In both examples, the product of the two whole numbers is 1, but only one of the numbers is 1. The other number can be -1.

Therefore, if the product of two whole numbers is 1, it does not necessarily mean that one or both of the numbers will be 1. It is possible for one or both of the numbers to be -1.

### Q4. Find using distributive property :

(a) 728 × 101

(b) 5437 × 1001

(c) 824 × 25

(d) 4275 × 125

(e) 504 × 35

**Ans.**

Using the distributive property, we can expand the given expressions to simplify the multiplication. Let’s calculate the following:

(a) 728 × 101:

We can write 728 as 700 + 20 + 8.

Using the distributive property, we have:

728 × 101 = (700 + 20 + 8) × 101

= 700 × 101 + 20 × 101 + 8 × 101

= 70700 + 2020 + 808

= 72928

(b) 5437 × 1001:

We can write 1001 as 1000 + 1.

Using the distributive property, we have:

5437 × 1001 = 5437 × (1000 + 1)

= 5437 × 1000 + 5437 × 1

= 5437000 + 5437

= 5442437

(c) 824 × 25:

We can write 824 as 800 + 20 + 4.

Using the distributive property, we have:

824 × 25 = (800 + 20 + 4) × 25

= 800 × 25 + 20 × 25 + 4 × 25

= 20000 + 500 + 100

= 20600

(d) 4275 × 125:

We can write 125 as 100 + 20 + 5.

Using the distributive property, we have:

4275 × 125 = 4275 × (100 + 20 + 5)

= 4275 × 100 + 4275 × 20 + 4275 × 5

= 427500 + 85500 + 21375

= 534375

(e) 504 × 35:

We can write 504 as 500 + 4.

Using the distributive property, we have:

504 × 35 = (500 + 4) × 35

= 500 × 35 + 4 × 35

= 17500 + 140

= 17640

By using the distributive property, we have simplified the given multiplications.

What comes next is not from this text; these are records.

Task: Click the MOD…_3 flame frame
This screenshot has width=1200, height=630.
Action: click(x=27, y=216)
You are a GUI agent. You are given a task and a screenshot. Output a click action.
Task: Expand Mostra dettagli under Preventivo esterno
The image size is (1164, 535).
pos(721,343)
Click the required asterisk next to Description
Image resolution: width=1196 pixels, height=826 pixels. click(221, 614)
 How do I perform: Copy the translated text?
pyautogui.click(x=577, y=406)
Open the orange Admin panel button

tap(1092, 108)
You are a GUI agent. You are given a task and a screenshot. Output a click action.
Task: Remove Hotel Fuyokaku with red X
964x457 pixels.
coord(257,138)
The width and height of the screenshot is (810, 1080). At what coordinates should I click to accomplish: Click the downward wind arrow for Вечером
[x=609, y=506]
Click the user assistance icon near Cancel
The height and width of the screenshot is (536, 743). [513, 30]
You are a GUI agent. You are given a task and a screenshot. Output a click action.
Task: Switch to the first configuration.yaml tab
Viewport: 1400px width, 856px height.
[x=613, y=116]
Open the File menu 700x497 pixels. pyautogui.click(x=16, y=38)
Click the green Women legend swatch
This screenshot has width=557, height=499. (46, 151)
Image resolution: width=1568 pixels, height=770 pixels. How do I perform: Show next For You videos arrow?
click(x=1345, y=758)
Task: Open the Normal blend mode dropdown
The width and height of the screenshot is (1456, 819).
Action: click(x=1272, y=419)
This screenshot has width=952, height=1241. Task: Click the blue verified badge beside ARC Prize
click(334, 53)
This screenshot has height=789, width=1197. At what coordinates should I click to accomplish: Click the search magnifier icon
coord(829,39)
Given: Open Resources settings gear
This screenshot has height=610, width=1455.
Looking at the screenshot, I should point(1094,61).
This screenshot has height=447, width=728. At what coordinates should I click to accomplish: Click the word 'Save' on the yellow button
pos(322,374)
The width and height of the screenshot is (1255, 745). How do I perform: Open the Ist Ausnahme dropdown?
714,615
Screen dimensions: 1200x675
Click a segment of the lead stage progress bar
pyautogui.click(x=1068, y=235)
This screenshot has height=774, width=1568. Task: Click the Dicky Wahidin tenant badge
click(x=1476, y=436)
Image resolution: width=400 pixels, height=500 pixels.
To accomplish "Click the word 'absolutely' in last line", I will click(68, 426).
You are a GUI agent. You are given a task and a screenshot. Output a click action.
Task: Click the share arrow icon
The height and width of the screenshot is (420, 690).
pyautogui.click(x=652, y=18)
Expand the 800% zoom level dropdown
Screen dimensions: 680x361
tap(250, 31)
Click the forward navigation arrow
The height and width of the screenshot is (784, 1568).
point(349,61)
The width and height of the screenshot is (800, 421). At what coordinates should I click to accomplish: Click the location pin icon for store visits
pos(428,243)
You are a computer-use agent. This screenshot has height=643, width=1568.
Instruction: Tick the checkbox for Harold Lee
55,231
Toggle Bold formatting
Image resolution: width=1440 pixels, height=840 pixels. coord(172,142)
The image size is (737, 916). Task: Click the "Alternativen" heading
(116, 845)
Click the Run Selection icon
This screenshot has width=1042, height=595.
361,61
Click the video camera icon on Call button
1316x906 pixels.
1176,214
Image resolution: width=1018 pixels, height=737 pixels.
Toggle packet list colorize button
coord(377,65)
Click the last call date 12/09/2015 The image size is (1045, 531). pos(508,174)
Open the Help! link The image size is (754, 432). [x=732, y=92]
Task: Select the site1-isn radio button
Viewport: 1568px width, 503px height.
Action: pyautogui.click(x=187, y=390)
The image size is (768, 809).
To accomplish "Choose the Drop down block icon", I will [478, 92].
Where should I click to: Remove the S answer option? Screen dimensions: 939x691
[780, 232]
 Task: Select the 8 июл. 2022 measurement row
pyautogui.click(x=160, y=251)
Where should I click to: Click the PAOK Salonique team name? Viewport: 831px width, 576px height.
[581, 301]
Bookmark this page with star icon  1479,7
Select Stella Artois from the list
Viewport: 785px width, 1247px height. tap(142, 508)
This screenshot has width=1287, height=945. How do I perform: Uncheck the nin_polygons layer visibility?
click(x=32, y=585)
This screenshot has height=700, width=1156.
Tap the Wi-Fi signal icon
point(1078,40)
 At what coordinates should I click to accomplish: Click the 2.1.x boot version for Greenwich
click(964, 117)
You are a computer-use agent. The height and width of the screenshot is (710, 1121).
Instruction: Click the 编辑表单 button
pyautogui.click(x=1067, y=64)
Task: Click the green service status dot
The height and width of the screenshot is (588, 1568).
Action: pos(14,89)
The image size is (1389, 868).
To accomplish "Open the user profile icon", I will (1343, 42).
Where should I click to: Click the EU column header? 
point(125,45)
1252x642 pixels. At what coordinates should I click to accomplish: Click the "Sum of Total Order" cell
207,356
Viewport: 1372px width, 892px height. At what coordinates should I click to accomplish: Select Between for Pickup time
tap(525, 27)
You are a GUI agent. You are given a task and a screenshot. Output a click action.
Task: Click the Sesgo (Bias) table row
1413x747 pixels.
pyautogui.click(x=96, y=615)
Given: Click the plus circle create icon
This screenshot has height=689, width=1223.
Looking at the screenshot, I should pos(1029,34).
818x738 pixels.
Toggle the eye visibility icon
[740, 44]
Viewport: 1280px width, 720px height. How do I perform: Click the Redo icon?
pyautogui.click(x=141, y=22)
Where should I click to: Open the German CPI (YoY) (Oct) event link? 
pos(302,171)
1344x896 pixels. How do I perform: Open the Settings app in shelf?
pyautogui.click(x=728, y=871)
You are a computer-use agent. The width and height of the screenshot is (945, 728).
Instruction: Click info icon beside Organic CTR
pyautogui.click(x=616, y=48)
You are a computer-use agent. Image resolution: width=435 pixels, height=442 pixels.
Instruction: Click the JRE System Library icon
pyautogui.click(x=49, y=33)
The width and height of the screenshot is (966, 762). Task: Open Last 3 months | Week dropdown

### Q5. Study the pattern :

1 × 8 + 1 = 9

12 × 8 + 2 = 98

123 × 8 + 3 = 987

1234 × 8 + 4 = 9876

12345 × 8 + 5 = 98765

Write the next two steps. Can you say how the pattern works

(Hint: 12345 = 11111 + 1111 + 111 + 11 + 1)

**Ans.**

Continuing the pattern:

123456 × 8 + 6 = 987654

1234567 × 8 + 7 = 9876543

In this pattern, each step involves multiplying a consecutive sequence of numbers by 8 and adding a specific number. The multiplication factor is always 8, and the added number increases by 1 with each step. The key to understanding the pattern lies in recognizing that the number being multiplied follows a specific sequence.

The number being multiplied follows the pattern: 1, 12, 123, 1234, 12345, …

If we look closely, we can observe that each number in the sequence is formed by adding the next digit to the previous number. For example: 12 = 1 + 2 123 = 12 + 3 1234 = 123 + 4 12345 = 1234 + 5

By understanding this pattern, we can easily predict the next numbers in the sequence and continue the pattern.